# FH attacking my finger



## AKSkirmish (Jun 24, 2005)

I was off a bit-----But not pics one gets to see everyday-
I'll be working on some high quality images in the near future---

Anyhow here is what I have managed so far......

View attachment 179186

View attachment 179187

View attachment 179188


----------



## Moondemon (Dec 9, 2006)

cool pictures... that fish looks MAD !!!


----------



## AKSkirmish (Jun 24, 2005)

Moondemon said:


> cool pictures... that fish looks MAD !!!


She's one of the meanest I have owned so far....And I have owned Many of them-So thats saying alot for her......


----------



## Murphy18 (Oct 17, 2008)

Thats awesome, wtf is it?


----------



## AKSkirmish (Jun 24, 2005)

Murphy18 said:


> Thats awesome, wtf is it?


Female FlowerHorn
I have no clue what the make up consists up though-It was donated to me-
It has an internal parasite that I am trying to get rid of......It doesn't look good though-I have been treating it for 5 days now without any sign of improvement....


----------



## khmerboiRED (Jul 15, 2008)

Flowerhorns are beast when they get big.
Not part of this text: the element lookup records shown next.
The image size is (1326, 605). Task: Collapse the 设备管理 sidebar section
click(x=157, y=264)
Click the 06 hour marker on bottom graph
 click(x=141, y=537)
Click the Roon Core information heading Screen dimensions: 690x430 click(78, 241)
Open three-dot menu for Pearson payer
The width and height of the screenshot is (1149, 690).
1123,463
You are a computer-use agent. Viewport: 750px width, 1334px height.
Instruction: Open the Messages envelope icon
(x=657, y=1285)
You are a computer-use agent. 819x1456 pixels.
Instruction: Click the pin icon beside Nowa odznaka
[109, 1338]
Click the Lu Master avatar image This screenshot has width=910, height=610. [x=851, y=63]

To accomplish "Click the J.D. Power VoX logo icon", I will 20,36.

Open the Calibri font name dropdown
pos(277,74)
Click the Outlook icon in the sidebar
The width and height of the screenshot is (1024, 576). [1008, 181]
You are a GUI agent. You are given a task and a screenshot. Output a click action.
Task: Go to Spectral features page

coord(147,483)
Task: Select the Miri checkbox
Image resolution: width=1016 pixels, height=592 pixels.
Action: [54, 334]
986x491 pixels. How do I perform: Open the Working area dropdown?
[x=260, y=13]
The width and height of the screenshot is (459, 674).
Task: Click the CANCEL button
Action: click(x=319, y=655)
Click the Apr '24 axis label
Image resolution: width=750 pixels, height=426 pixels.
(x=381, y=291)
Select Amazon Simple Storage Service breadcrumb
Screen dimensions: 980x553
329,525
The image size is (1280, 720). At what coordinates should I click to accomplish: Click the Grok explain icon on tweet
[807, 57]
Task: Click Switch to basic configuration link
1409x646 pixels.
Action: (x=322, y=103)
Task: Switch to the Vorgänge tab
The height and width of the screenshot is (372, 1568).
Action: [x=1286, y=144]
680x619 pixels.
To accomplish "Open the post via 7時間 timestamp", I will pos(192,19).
Great pics again AK


----------



## Blue Flame (Jan 16, 2006)

Cool pics AK

That thing is evil looking!


----------



## Gordeez (Sep 21, 2003)

Nice man, captures there Attitude well in these shots.

Makes me Miss Juan Brujo...haha


----------



## philbert (Mar 8, 2007)

thats a mug! good luck with treatment


----------



## His Majesty (Apr 5, 2005)

very cool pics AK. nicely done


----------